After he had been with her three or four times it seemed to him that to have come at last into her house had had the horrid effect of diminishing their intimacy. He had known her better, had liked her in greater freedom, when they merely walked together or kneeled together. Now they only pretended; before they had been nobly sincere. They began to try their walks again, but it proved a lame imitation, for these things, from the first, beginning or ending, had been connected with their visits to the church. They had either strolled away as they came out or had gone in to rest on the return. Besides, Stransom now grew weary; he couldn't walk as of old. The omission made every thing false; it was a horrible mutilation of their lives. Our friend was frank and monotonous; he made no mystery of his remonstrance and no secret of his predicament. Her response, whatever it was, always came to the same thing—an implied invitation to him to judge, if he spoke of predicaments, of how much comfort she had in hers. For him indeed there was no comfort even in complaint, for every allusion to what had befallen them only made the author of their trouble more present. Acton Hague was between them, that was the essence of the matter; and he was never so much between them as when they were face to face. Stransom, even while he wanted to banish him, had the strangest sense of desiring a satisfaction that could come only from having accepted him. Deeply disconcerted by what he knew, he was still worse tormented by really not knowing. Perfectly aware that it would have been horribly vulgar to abuse his old friend or to tell his companion the story of their quarrel, it yet vexed him that her depth of reserve should give him no opening and should have the effect of a magnanimity greater even than his own.

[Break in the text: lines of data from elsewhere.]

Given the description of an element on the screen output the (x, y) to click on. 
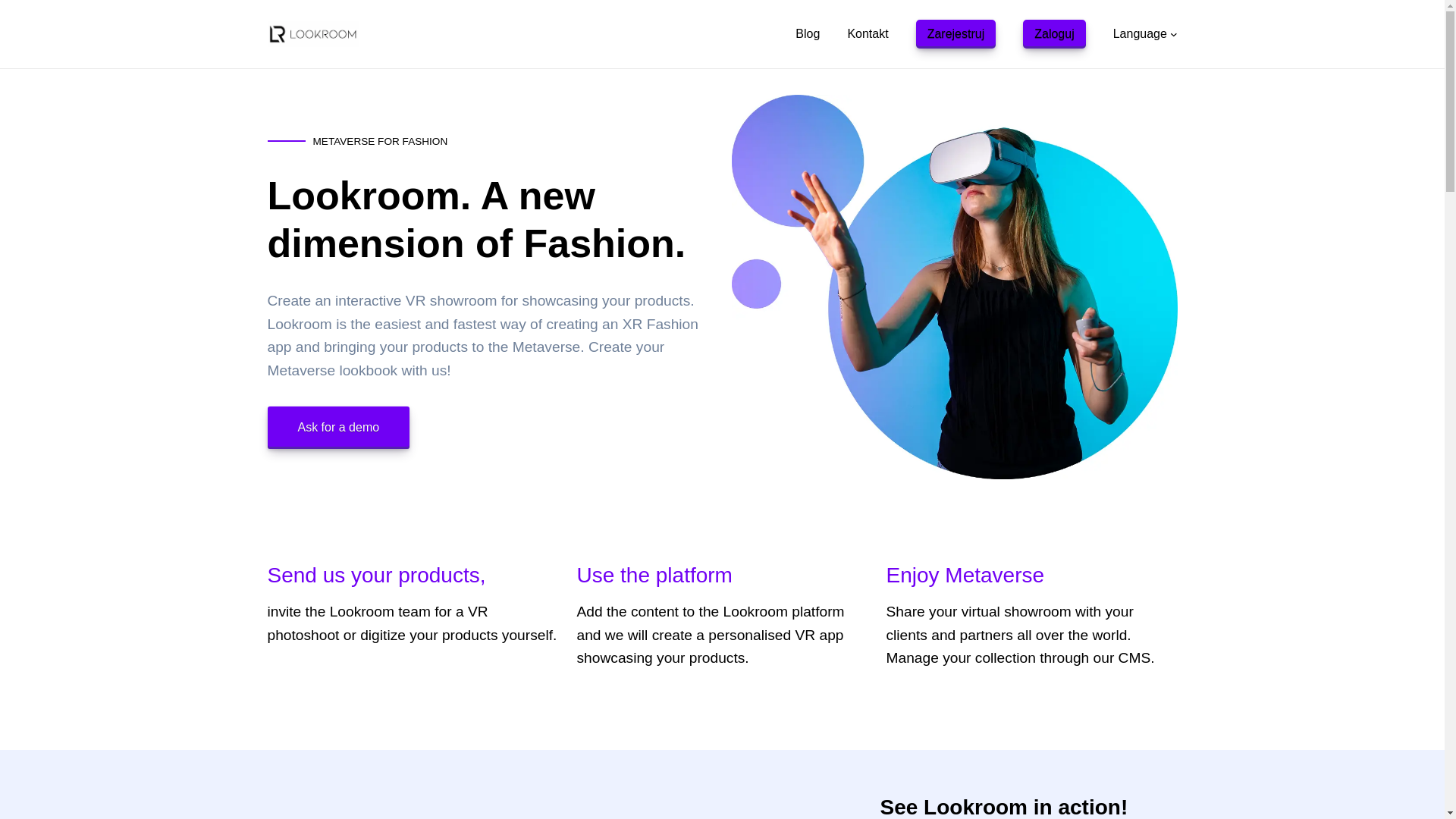
Zaloguj (1053, 34)
Language (1140, 33)
Kontakt (867, 33)
Zarejestruj (955, 34)
Ask for a demo (337, 427)
Given the description of an element on the screen output the (x, y) to click on. 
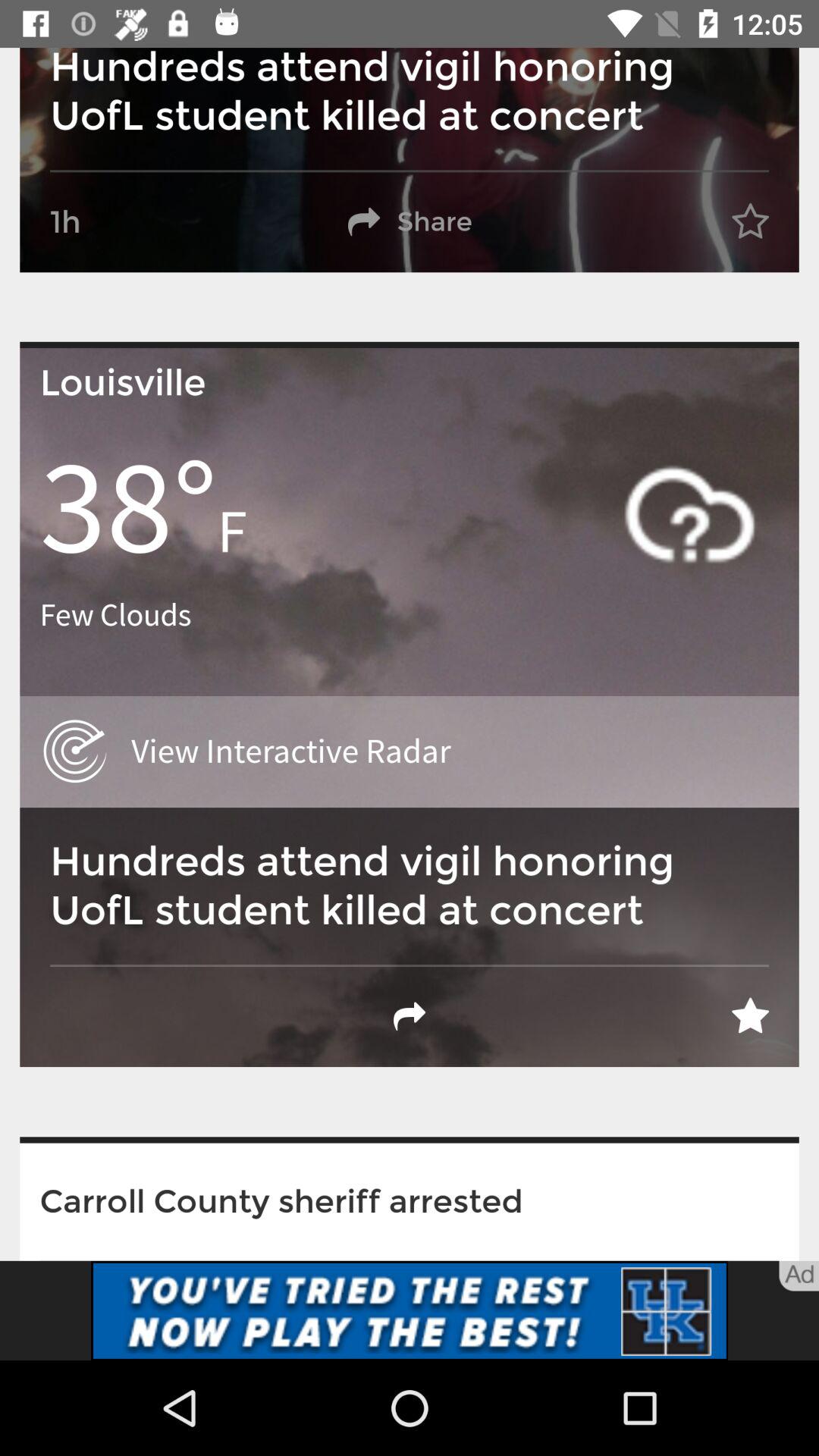
link button (409, 1310)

He challenged himself, denounced himself, asked himself if he were in love with her that he should care so much what adventures she had had. He had never for a moment admitted that he was in love with her; therefore nothing could have surprised him more than to discover that he was jealous. What but jealousy could give a man that sore, contentious wish to have the detail of what would make him suffer? Well enough he knew indeed that he should never have it from the only person who, to-day, could give it to him. She let him press her with his sombre eyes, only smiling at him with an exquisite mercy and breathing equally little the word that would expose her secret and the word that would appear to deny his literal right to bitterness. She told nothing, she judged nothing; she accepted every thing but the possibility of her return to the old symbols. Stransom divined that for her, too, they had been vividly individual, had stood for particular hours or particular attributes—particular links in her chain. He made it clear to himself, as he believed, that his difficulty lay in the fact that the very nature of the plea for his faithless friend constituted a prohibition; that it happened to have come from her was precisely the vice that attached to it. To the voice of impersonal generosity he felt sure he would have listened; he would have deferred to an advocate who, speaking from abstract justice, knowing of his omission, without having known Hague, should have had the imagination to say: "Oh, remember only the best of him; pity him; provide for him!" To provide for him on the very ground of having discovered another of his turpitudes was not to pity him, but to glorify him. The more Stransom thought, the more he made it out that this relation of Hague's, whatever it was, could only have been a deception finely practised. Where had it come into the life that all men saw? Why had he never heard of it, if it had had the frankness of an attitude honorable? Stransom knew enough of his other ties, of his obligations and appearances, not to say enough of his general character, to be sure there had been some infamy. In one way or another the poor woman had been coldly sacrificed. That was why, at the last as well as the first, he must still leave him out.